**The data**

=-=-=

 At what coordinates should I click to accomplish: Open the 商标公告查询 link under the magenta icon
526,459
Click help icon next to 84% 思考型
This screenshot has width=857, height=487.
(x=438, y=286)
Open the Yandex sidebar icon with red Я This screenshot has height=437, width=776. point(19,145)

=-=-=

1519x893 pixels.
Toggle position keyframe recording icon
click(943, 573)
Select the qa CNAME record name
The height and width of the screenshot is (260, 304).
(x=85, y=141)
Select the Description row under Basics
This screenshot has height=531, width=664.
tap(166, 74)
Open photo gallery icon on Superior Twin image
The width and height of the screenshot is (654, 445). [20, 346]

=-=-=

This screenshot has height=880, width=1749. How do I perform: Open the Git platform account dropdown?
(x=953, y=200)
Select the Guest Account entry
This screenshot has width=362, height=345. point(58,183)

=-=-=

**What needs to be done**
In the listing above, find the line with "Click help icon next to 84% 思考型" and the line with "Open the Yandex", then print exactly those lines and every line between them.

**Written response**
Click help icon next to 84% 思考型
This screenshot has width=857, height=487.
(x=438, y=286)
Open the Yandex sidebar icon with red Я This screenshot has height=437, width=776. point(19,145)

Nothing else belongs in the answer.